I have just finished two books that satisfied in the way I have proposed: Lola Shoneyin’s (2010) The Secret Lives of Baba Segi’s Wives and Helen Simonson’s (2010) Major Pettigrew’s Last Stand.  Neither insists on the purposelessness of existence, the impossibility of integrity, or the frustrations of inchoate morality; yet neither is blind to the vicissitudes of daily life–the one in a polygamous Nigerian family, the other in an uptight English Major (retired) living is a small town in Sussex.  Both deal intelligently with social issues both large and small; both recognize that not everyone is a Good Guy, but they find enough wiggle room in individual interactions to enable some good things to be realized.

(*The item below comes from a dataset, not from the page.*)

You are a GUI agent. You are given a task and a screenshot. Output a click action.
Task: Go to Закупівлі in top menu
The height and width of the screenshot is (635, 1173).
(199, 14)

Shoneyin’s book is a bit more sociological in its approach–or perhaps it feels that way because I was totally ignorant of even the most general facts of Nigerian society.  The author provides enough context for one to infer the forces and pressures of life in Ibadan and thus understand the motivations of her characters; but the exposition never feels forced or condescending.  I suppose the same is true of Simonson’s book, too.  The mores of rural England are taken for granted and addressed in the text only as they interact with the characters.  If I were unfamiliar with English village life, I think I would still be able to understand and appreciate the story Simonson tells. 

Henry James asked, “What is character but the determination of incident? What is incident but the illustration of character? “  He was writing of the human (or anthropomorphic) actors in a tale, but in both Baba Segi and Major Pettigrew the prevailing mores are characters in their own right: the character of the society determining the incidents of the plot; and the incidents of the plot illustrating the character of the society.